Lesetext:
---------------
Tagesordnungspunkt 15

Beratung

Landesweite Funktionskontrolle der Fischauf- und Fischabstiegsanlagen

Antrag Fraktion AfD - Drs. 8/729


Einbringen wird diesen Antrag die Abg. Frau Koppehel. - Frau Koppehel, bitte.


Nadine Koppehel (AfD):

Sehr geehrte Frau Präsidentin! Hohes Haus! Der Living Planet Index für Wanderfische stellte bereits im Jahr 2020 für die letzten 50 Jahre einen Rückgang der europäischen Wanderfischpopulation um 93 % fest. Eine aktuelle Studie des Leibnitz-Instituts für Gewässerökologie und Binnenfischerei Berlin zur globalen Sterblichkeit von Fischen bei der Passage von Wasserkraftwerken erbrachte weitere erschreckende Ergebnisse. Die Daten von mehr als 275 000 Fischen von 75 Arten zeigten: Jeder fünfte Fisch, der die Turbine einer Wasserkraftanlage flussabwärts durchquert, wird tödlich verletzt. Das bedeutet eine Mortalität von 22,3 %, fast ein Viertel der Fische. Wasserkraft ist somit die maßgebliche Ursache für den Rückgang bzw. das Verschwinden der Wanderfischarten.

Vor allem kleinere Wasserkraftanlagen mit weniger als 1 MW Leistung erzeugen sehr wenig Strom, verursachen aber einen sehr hohen ökologischen Schaden. Neben der Notwendigkeit funktionierender Fischabstiegsanlagen weist eine Studie auch auf die ökologischen Folgen des Aufstauens für die Flussmorphologie hin. Es emittieren Treibhausgase, der Sedimenttransport wird unterbunden und das Wasser erwärmt sich.
---------------
Einträge zur Übung:
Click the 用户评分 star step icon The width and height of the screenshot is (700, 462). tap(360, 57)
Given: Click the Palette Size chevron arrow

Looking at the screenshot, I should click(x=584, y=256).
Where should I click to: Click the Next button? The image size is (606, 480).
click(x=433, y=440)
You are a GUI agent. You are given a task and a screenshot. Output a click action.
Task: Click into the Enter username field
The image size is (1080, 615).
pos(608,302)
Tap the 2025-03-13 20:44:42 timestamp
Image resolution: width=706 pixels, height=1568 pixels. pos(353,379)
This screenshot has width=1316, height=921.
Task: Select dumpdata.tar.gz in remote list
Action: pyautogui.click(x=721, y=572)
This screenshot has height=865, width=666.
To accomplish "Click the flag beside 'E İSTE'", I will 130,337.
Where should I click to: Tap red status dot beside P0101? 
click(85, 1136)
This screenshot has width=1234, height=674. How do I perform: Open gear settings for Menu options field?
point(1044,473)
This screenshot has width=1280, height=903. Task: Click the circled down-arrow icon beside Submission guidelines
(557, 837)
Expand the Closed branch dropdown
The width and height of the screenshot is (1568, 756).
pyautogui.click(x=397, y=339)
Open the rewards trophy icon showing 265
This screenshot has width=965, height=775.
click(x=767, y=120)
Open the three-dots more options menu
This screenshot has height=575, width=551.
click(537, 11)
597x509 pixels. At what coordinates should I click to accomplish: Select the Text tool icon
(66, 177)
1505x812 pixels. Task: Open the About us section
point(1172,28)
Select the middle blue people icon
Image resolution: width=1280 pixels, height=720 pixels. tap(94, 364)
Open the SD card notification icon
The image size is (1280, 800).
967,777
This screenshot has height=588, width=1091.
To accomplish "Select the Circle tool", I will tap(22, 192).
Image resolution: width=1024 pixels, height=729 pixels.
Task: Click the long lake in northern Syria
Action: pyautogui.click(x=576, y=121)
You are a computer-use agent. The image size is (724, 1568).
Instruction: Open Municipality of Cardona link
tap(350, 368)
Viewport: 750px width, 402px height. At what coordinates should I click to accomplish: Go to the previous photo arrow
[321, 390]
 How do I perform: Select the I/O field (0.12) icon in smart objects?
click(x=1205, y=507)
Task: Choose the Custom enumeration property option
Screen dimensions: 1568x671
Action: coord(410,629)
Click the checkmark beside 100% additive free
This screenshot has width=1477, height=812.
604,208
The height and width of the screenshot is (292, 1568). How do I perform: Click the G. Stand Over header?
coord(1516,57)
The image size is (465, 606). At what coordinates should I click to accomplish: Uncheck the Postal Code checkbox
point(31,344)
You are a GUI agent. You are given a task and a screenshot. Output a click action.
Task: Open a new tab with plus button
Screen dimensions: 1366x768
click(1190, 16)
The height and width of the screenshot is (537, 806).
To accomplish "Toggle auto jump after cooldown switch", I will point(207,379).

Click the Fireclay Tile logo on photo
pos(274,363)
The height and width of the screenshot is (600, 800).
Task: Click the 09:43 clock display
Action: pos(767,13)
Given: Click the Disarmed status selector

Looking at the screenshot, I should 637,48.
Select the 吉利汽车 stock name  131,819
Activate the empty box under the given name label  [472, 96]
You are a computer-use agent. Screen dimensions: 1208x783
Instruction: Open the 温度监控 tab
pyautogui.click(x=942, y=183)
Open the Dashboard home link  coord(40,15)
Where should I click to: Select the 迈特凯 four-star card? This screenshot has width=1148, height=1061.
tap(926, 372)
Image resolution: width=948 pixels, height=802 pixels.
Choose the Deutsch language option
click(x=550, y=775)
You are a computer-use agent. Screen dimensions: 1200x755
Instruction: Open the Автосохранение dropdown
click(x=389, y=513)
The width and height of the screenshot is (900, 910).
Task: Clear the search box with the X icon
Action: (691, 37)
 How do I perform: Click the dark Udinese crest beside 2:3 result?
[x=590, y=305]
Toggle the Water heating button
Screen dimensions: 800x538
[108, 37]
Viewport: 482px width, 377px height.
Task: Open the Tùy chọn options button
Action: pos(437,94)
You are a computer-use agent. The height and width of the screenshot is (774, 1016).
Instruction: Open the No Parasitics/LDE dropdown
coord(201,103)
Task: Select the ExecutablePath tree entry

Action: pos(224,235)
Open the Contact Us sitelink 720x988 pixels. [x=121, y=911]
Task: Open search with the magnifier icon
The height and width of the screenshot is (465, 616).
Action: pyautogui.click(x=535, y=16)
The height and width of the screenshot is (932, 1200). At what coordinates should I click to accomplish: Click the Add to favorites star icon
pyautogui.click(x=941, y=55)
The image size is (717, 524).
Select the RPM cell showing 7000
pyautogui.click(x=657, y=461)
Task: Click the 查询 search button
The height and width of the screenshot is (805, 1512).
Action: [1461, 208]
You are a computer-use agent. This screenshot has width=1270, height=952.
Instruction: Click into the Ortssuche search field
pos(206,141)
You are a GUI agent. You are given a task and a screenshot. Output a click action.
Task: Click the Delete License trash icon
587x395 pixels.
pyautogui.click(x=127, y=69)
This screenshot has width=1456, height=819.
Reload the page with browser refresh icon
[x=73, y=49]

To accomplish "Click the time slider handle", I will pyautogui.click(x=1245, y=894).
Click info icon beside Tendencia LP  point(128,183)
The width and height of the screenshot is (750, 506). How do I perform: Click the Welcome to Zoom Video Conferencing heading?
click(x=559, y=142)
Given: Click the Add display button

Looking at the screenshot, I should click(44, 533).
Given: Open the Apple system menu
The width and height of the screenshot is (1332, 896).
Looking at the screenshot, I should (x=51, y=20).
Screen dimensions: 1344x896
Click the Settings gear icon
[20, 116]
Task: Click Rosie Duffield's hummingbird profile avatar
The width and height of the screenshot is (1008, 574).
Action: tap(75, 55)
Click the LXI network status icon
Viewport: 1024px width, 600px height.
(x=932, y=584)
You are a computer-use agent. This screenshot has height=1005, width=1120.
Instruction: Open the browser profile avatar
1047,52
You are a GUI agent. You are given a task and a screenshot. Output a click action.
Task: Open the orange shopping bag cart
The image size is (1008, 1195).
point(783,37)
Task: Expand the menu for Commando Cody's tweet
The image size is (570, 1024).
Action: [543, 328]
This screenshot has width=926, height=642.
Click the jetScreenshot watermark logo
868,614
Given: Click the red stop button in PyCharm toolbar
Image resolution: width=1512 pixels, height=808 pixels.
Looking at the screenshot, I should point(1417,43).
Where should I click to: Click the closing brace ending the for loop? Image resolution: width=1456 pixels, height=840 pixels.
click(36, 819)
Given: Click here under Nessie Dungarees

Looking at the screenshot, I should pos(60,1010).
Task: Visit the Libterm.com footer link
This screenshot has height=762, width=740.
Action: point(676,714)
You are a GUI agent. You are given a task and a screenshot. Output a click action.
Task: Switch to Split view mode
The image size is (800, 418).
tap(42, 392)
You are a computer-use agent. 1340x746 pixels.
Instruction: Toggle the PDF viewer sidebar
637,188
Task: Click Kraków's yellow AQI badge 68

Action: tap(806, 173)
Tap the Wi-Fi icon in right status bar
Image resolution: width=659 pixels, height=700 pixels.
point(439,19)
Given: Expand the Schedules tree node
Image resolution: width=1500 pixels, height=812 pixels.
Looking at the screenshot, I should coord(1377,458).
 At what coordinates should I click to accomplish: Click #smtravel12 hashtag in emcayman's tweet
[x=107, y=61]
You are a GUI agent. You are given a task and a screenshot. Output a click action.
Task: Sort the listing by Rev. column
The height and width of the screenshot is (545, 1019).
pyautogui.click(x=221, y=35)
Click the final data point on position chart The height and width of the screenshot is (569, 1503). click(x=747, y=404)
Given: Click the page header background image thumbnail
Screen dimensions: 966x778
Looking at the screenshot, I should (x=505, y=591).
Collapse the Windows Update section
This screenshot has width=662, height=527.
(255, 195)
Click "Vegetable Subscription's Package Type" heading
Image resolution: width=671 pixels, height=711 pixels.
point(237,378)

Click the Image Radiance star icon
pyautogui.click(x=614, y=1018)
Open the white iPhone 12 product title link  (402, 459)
---------------
Aufgaben:
1. Schreiben Sie die Einträge Zeile für Zeile ab, beginnend mit der ersten Zeile der Einträge und endend mit der Zeile, die „I will 130,337.“ enthält, beide einschließlich.
2. Führen Sie den Text über Wasserkraft und Wanderfische nach seinem letzten Satz weiter.

Lösungen:
1.
Click the 用户评分 star step icon The width and height of the screenshot is (700, 462). tap(360, 57)
Given: Click the Palette Size chevron arrow

Looking at the screenshot, I should click(x=584, y=256).
Where should I click to: Click the Next button? The image size is (606, 480).
click(x=433, y=440)
You are a GUI agent. You are given a task and a screenshot. Output a click action.
Task: Click into the Enter username field
The image size is (1080, 615).
pos(608,302)
Tap the 2025-03-13 20:44:42 timestamp
Image resolution: width=706 pixels, height=1568 pixels. pos(353,379)
This screenshot has width=1316, height=921.
Task: Select dumpdata.tar.gz in remote list
Action: pyautogui.click(x=721, y=572)
This screenshot has height=865, width=666.
To accomplish "Click the flag beside 'E İSTE'", I will 130,337.

2.
Nach 20 Jahren der Umsetzung der Europäischen Wasserrahmenrichtlinie liegt das Erreichen eines guten ökologischen Zustands der Fließgewässer in weiter, weiter Ferne. Hinzu kommen die Zielsetzungen der FFH-Richtlinie, die auch ein Verschlechterungsverbot für aquatische Lebensräume beinhaltet, sowie die Umsetzung der europäischen Aalschutzverordnung. Hierbei stellt sich allen von uns die Frage: Wie wollen wir das jemals schaffen?

Stellt man dazu der Landesregierung die einfache Frage, wie viel Prozent der Fließgewässer Sachsen-Anhalts für Wanderfische ohne Hindernis vollständig nutzbar sind, lautet die Antwort: Schau ins Portal des LHW, dort sind 24 000 km Lauflänge der Gewässer abgebildet. Außerdem gibt es schwimmstarke und  schwache Arten und das Klima kann die Passierbarkeit an Hindernissen einschränken. - Damit blieb die Frage unbeantwortet.

Für Fischaufstiegsanlagen gilt zunächst grundsätzlich: Die eine funktionierende Patentlösung für alle Gewässerstandorte gibt es nicht. Es ist aber auch nicht so, dass keine wissenschaftlichen Erkenntnisse zur Gestaltung von Fischauf- und  abstiegen vorliegen.

So konnte bei Versuchen, die im Labor im verkleinerten Maßstab stattfanden, nachgewiesen werden, dass die lichte Weite der Einstiegsöffnung einer Fischaufstiegsanlage eine selektive Wirkung für kapitale Fische entfaltet. Das heißt, je schmaler die Öffnung in Relation zum Fisch ist, desto geringer ist seine Motivation, diesen Engpass zu durchschwimmen. Die Dimension des Einstieges der Anlage müsste also an die Größe der für den jeweiligen Standort relevanten Fischarten angepasst werden.

In diesem Zusammenhang nenne ich ein Beispiel für das Muldewehr in Dessau. Stellen Sie sich einen Lachs vor, 1,50 m bis 1,80 m Länge, 30 kg bis 35 kg schwer. Er kommt im Muldewehr Dessau an. Er findet den Einstieg nicht. Er sucht und sucht. Nach langer Suche findet er endlich den Einstieg und stellt fest: zu klein.

(Zustimmung - Lachen - Zuruf: Uijuijui!)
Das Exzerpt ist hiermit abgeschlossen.